>> begin Input material

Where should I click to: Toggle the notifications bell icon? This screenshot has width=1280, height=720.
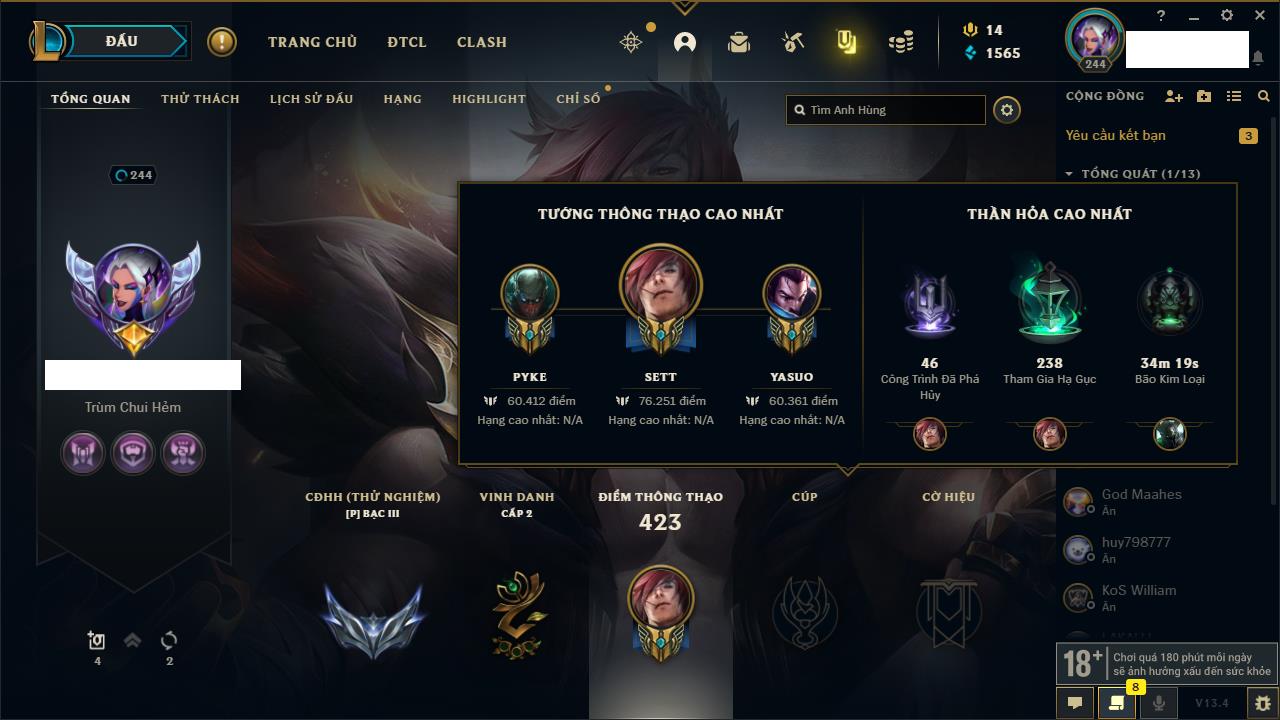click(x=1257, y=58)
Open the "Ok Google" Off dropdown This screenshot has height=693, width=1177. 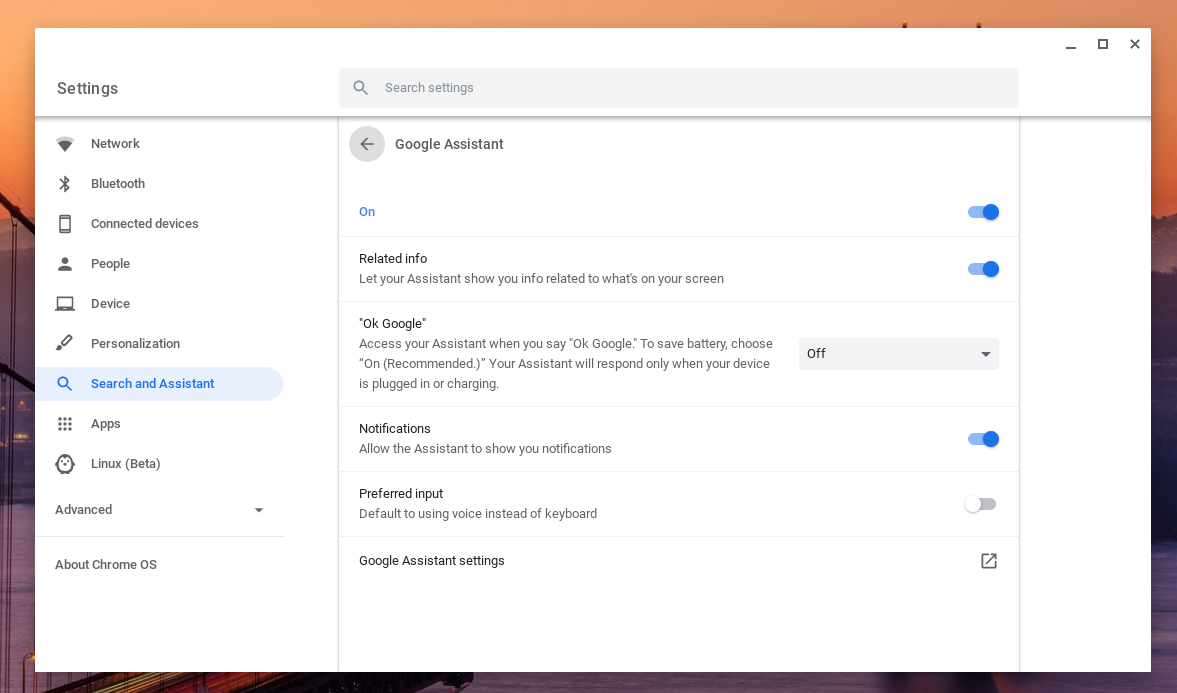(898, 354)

>> end Input material
>> begin Input material

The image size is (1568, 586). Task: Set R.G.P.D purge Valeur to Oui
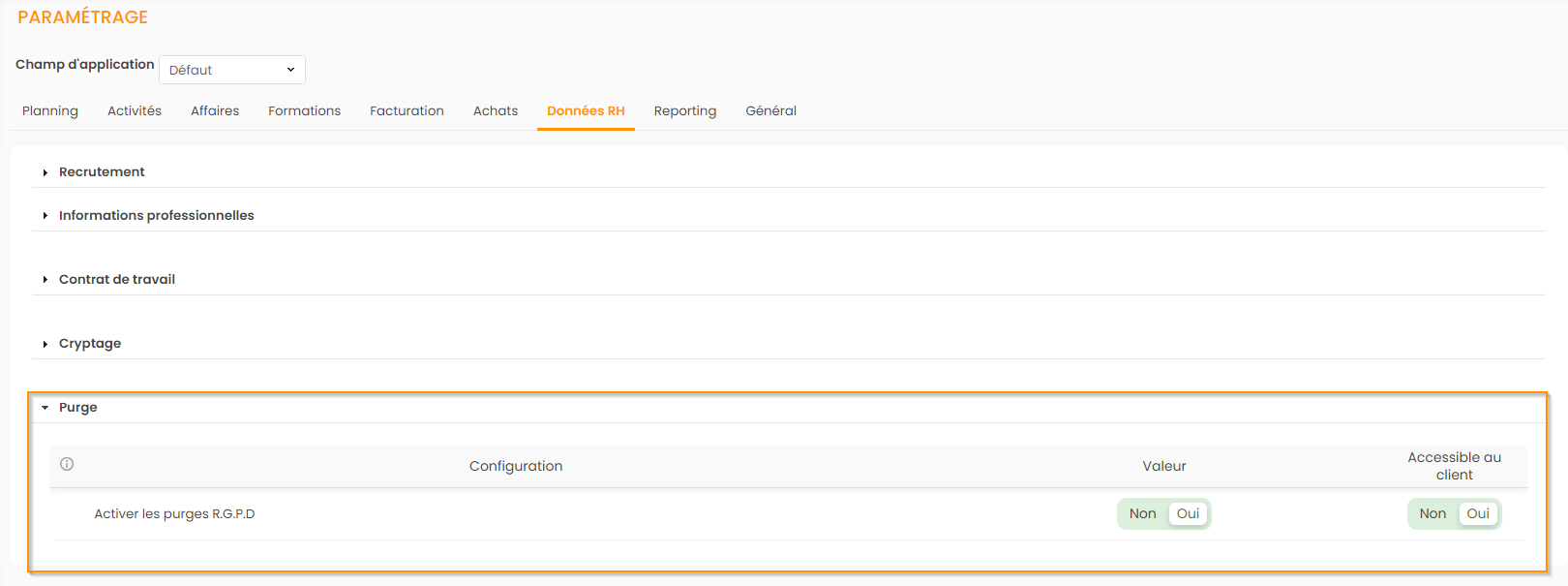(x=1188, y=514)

>> end Input material
>> begin Input material

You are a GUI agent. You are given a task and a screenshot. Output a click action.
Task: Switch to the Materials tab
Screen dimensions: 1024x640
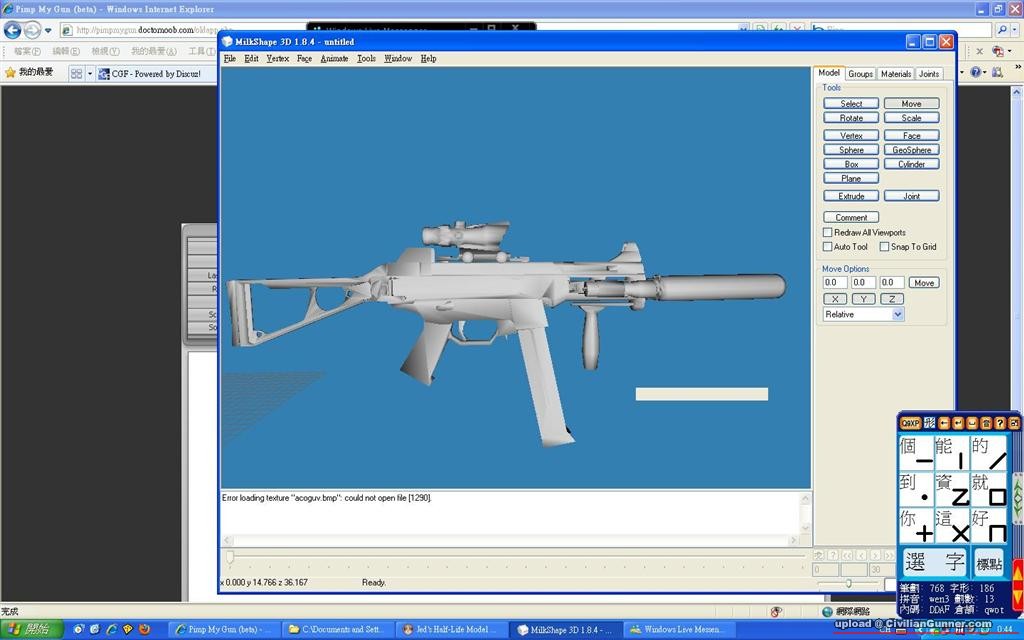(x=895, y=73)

>> end Input material

■ **Short exercise**:
Extract the items between the lines holding "The image size" and "(x=1188, y=514)", inclusive, and repeat them word for word without the pictures.

■ **Result for this exercise**:
The image size is (1568, 586). Task: Set R.G.P.D purge Valeur to Oui
(x=1188, y=514)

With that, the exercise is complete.